Women feel overcome with emotion - and nobody thinks twice about them shedding tears.

But let a man do it and eyebrows raise. Some of the most insensitive, thoughtless comments have come out of people who saw a man cry in a situation in which it was entirely appropriate for him to do so.

"Straighten up."
"Be a man."
"Get a hold of yourself."

Personally I believe that (just as a woman is never more feminine than when she cries real tears) a man is never more masculine than when he dares brave the social norms of today's western culture and shows his emotions. He's demonstrating to those around him that he is comfortable enough in his own skin to be honest about how he feels inside of it.

I'm not talking about crocodile tears here. I'm talking about real, gut-wrenching emotion.

It's a powerful thing. Emotion is not wrong. In fact, it can be the most right thing in the world: a catalyst for change, even. Think how many people were moved with compassion when the earthquake hit Haïti in January 2010.
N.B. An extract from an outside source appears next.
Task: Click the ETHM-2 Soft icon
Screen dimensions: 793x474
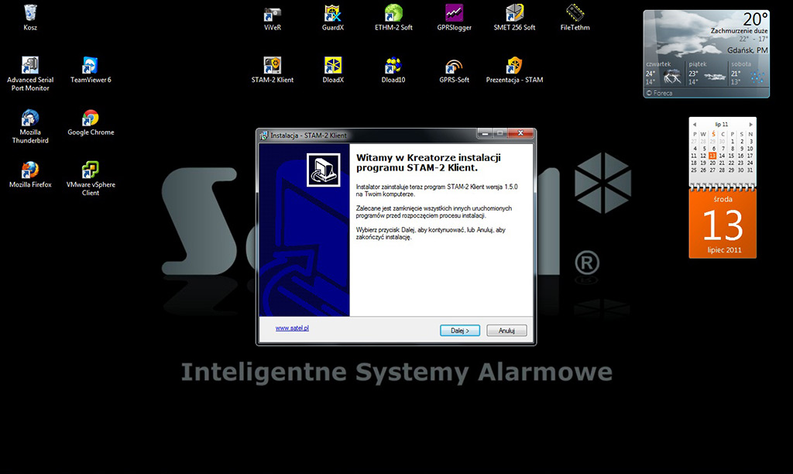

Emotions were designed to be transient, temporary states of mind. The feelings of fear and anger are warning flags that something is wrong - and expressing emotion (whether in joy, sadness, anger, pain, or fear) relieves stress and helps our bodies achieve equilibrium. They signal to us what things are the most important to us. They connect us with our dreams, with our passions, with our callings. They tell us when a boundary has been crossed - or if a wrong needs to be righted. They keep us stable - as long as they are allowed to touch us as they pass through our spirits.

Since God created us in His image - all of us - and He feels things deeply, it only stands to reason that we would do so as well. It is healthy and good to experience emotion and be able to express that.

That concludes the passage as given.